- _DOCUMENT SEGMENT_:

In October, a group of five from Shepherd of the Hills Presbyterian Church in Austin, Texas, visited for a week. They were great fun and saw a lot of the work here in just one week. Dr. Carroll Loomis and his daughter, Dr. Sarah Loomis Mack, spent almost two weeks helping to put up a huge radio antenna, which will allow the hospital to have e-mail via ham radio. That is almost working now and will soon allow the networked computers in the hospital to email the outside world. Sarah joined Dr. Harvey Doorenbos working at the hospital and in surgery.

Harvey, as our visiting surgeon, has been here for three months and will soon be leaving to relieve Dr. Maureen Stevenson at Livingstonia so that she can go back to Ireland for a visit home.

It is quiet here now and we are looking forward to a quiet holiday season experiencing Christmas and New Years the Malawian way. The annual hospital Christmas pageant is the biggest event and with our wonderful musician-pastor, the Reverend Chimwemwe Mhango, we are really looking forward to Christmas worship at Embangweni Presbyterian Church.

 
             
  Photograph of a young man and woman standing next to each other and looking into the camera's lens.

- _SUPPLIED ENTRIES_:
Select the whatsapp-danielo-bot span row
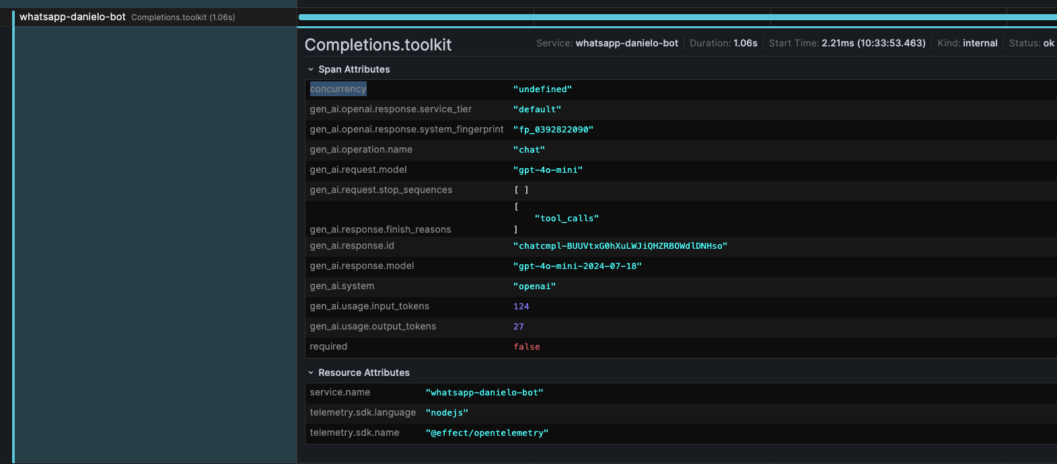 click(73, 17)
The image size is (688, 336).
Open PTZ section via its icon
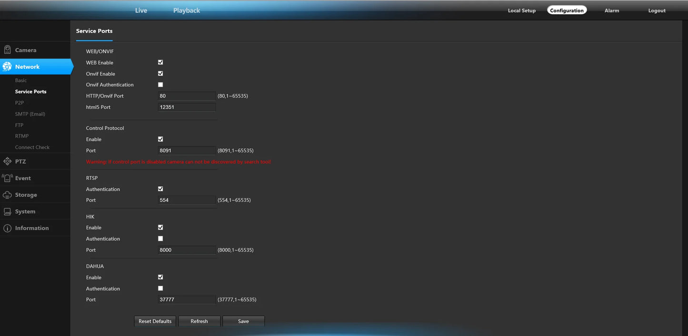tap(7, 162)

- _EXPLORE THE MATERIAL_:
• 1. List every person named in the hospital update.
• 2. Carry on the hospital update from the point where it stops.

- _NUMBERED RESPONSES_:
• 1.
Dr. Carroll Loomis
Dr. Sarah Loomis Mack
Dr. Harvey Doorenbos
Dr. Maureen Stevenson
the Reverend Chimwemwe Mhango

• 2.
The Reverend Chimwemwe Mhango and his wife, Linda, have been at Embangweni a year. Chimwemwe is a nationally known musician.
  Speaking of whom, this seems an appropriate place to do another one of our long-neglected bio-sketches. Rev. Mhango and his wife, Linda, have been here at Embangweni a little more than a year, having come from a “city church” in Mzuzu. Chimwemwe is a nationally known musician here in Malawi. His popular gospel music is heard frequently on Malawi radio, and we even heard it on the radio on Zambia during the trip to Congo. He is quite forward-looking and has instituted something unthinkable just a year ago in this land where the answer to every need is to look for donors—regular fund-raising projects and programs here to finance renovations at the 100-year-old church.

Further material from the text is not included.